## WHAT IS NEEDED
Only the lines from the start of the data through the line with "Task: Click the Includes badge near Apple MPP" belong in the copy. Restate them word for word, minus the pictures.

*** Opening DATA FOR ANALYSIS ***

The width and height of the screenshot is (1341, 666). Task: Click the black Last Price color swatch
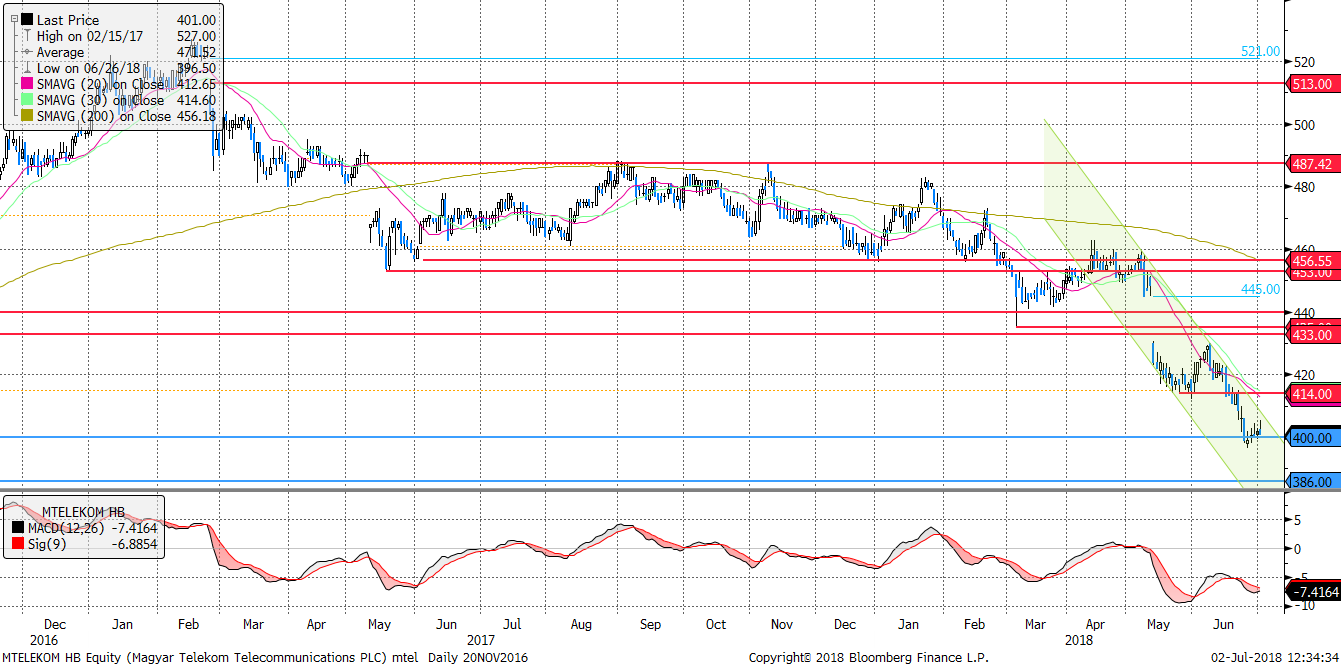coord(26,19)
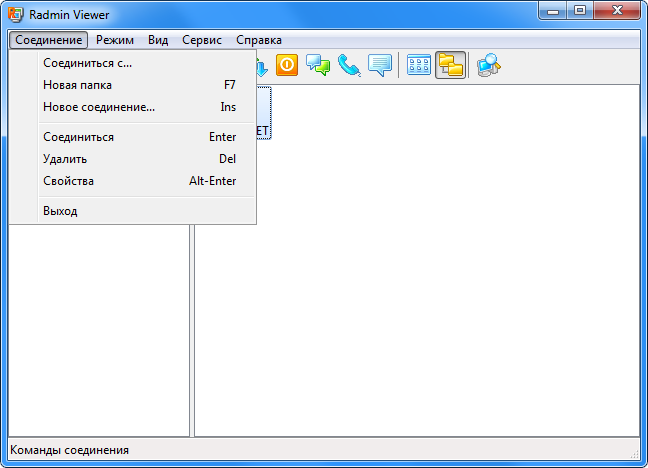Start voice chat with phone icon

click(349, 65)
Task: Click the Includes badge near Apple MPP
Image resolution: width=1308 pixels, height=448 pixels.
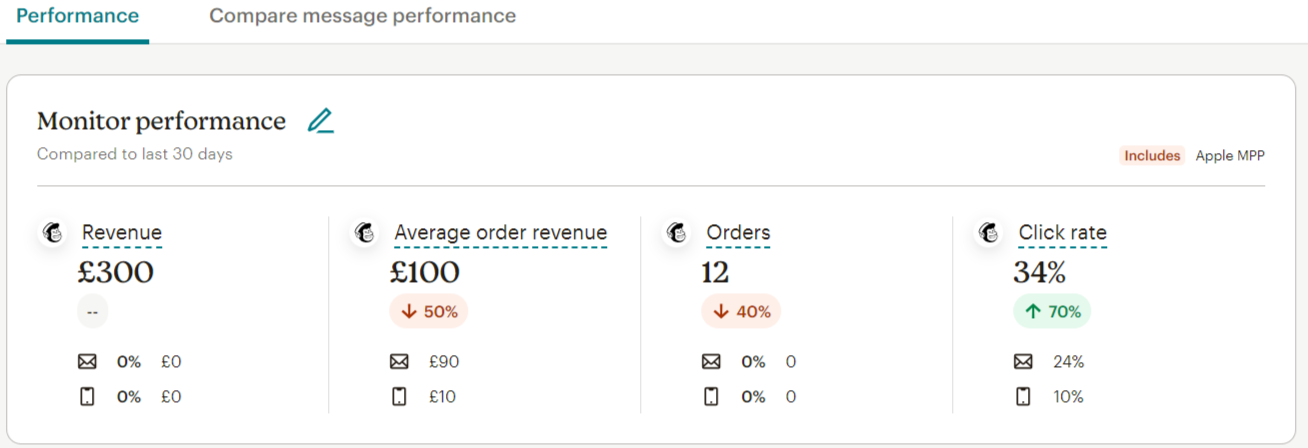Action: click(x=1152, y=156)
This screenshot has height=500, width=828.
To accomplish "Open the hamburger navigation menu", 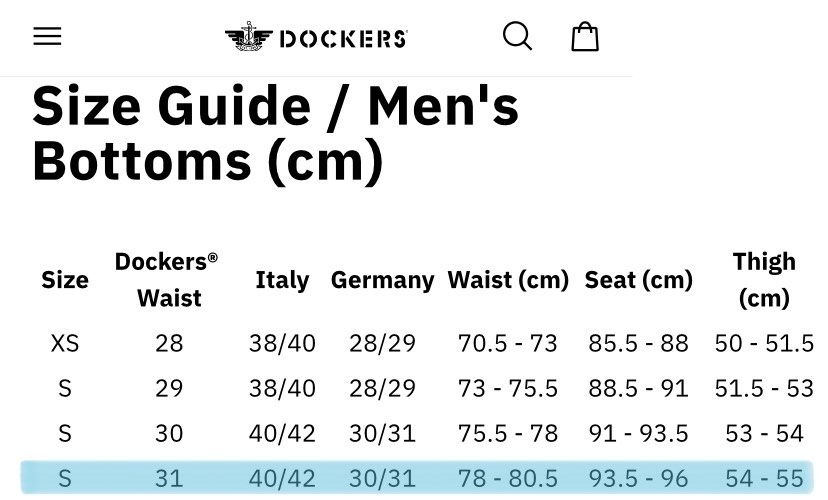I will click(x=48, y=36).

*** Closing DATA FOR ANALYSIS ***

## EXERCISE RESPONSE
The width and height of the screenshot is (1341, 666). Task: Click the black Last Price color swatch
coord(26,19)
Start voice chat with phone icon

click(349, 65)
Task: Click the Includes badge near Apple MPP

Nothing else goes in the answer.